BEGIN Data shown

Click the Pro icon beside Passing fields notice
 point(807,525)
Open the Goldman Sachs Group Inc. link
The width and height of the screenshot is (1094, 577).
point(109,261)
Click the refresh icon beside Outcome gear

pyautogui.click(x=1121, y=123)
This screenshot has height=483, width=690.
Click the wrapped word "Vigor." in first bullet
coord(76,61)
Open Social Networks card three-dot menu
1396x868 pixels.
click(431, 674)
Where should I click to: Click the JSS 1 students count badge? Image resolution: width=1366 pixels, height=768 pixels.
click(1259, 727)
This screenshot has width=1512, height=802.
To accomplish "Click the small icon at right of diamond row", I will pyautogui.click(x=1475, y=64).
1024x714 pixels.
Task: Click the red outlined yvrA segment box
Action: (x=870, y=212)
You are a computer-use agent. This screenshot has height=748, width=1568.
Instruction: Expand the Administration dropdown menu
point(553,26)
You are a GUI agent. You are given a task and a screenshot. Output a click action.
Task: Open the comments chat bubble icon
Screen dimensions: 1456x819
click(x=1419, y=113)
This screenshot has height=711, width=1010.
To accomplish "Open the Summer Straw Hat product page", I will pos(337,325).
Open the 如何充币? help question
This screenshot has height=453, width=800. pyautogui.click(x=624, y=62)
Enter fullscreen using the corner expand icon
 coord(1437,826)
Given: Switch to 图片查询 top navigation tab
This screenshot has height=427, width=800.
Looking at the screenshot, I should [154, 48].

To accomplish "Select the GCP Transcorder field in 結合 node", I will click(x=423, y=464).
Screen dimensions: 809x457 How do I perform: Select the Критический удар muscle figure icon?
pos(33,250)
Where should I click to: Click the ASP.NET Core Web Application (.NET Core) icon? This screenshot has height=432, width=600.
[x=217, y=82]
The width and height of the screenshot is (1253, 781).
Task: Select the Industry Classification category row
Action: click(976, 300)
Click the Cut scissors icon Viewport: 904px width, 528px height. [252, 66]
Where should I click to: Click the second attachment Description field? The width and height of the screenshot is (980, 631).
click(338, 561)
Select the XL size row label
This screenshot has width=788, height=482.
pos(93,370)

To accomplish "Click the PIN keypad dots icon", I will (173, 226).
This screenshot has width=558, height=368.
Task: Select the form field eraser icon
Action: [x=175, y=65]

END Data shown

*Exercise brief*:
Start at the first line of the entries and stop at the line that contains "You are a computer-use". Repeat every line in that span exactly, and nothing beyond it.

*Result of the exercise*:
Click the Pro icon beside Passing fields notice
 point(807,525)
Open the Goldman Sachs Group Inc. link
The width and height of the screenshot is (1094, 577).
point(109,261)
Click the refresh icon beside Outcome gear

pyautogui.click(x=1121, y=123)
This screenshot has height=483, width=690.
Click the wrapped word "Vigor." in first bullet
coord(76,61)
Open Social Networks card three-dot menu
1396x868 pixels.
click(431, 674)
Where should I click to: Click the JSS 1 students count badge? Image resolution: width=1366 pixels, height=768 pixels.
click(1259, 727)
This screenshot has width=1512, height=802.
To accomplish "Click the small icon at right of diamond row", I will pyautogui.click(x=1475, y=64).
1024x714 pixels.
Task: Click the red outlined yvrA segment box
Action: (x=870, y=212)
You are a computer-use agent. This screenshot has height=748, width=1568.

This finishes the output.